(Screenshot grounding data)
####
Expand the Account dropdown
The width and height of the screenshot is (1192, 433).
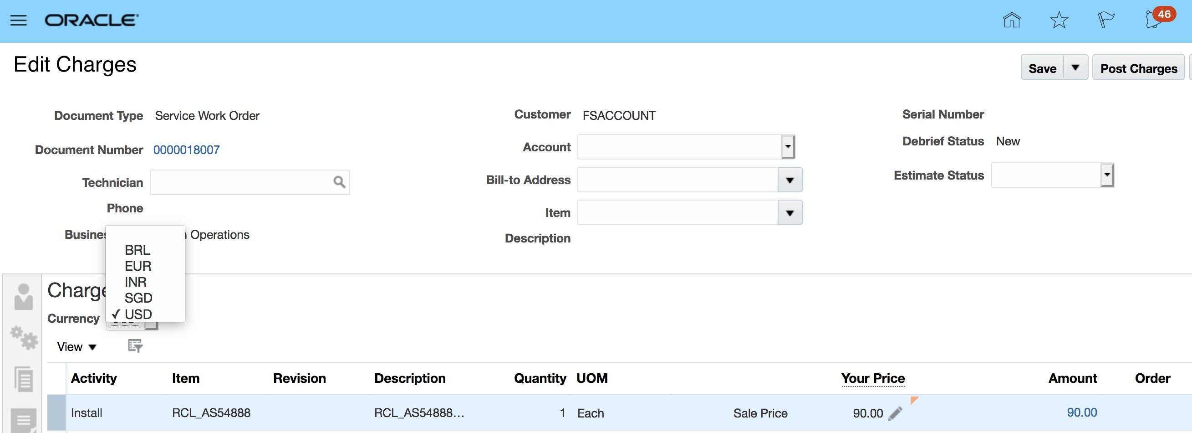click(788, 147)
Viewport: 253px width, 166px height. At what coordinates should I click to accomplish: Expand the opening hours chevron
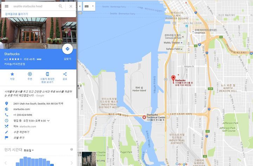[48, 120]
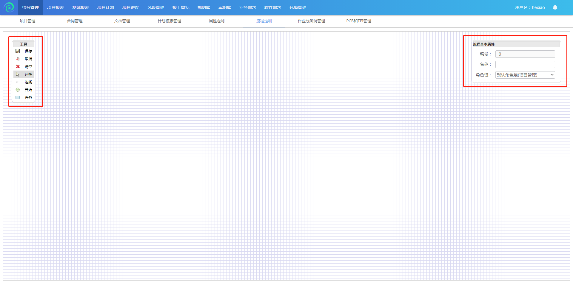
####
▸ **WHAT YOU WILL DO**: Set the pictures aside and restate word for word only the lines from the line containing "The width and" through the end of the entries above, both included.

▸ **RESULT**:
The width and height of the screenshot is (1192, 433).
click(788, 147)
Viewport: 253px width, 166px height. At what coordinates should I click to accomplish: Expand the opening hours chevron
[48, 120]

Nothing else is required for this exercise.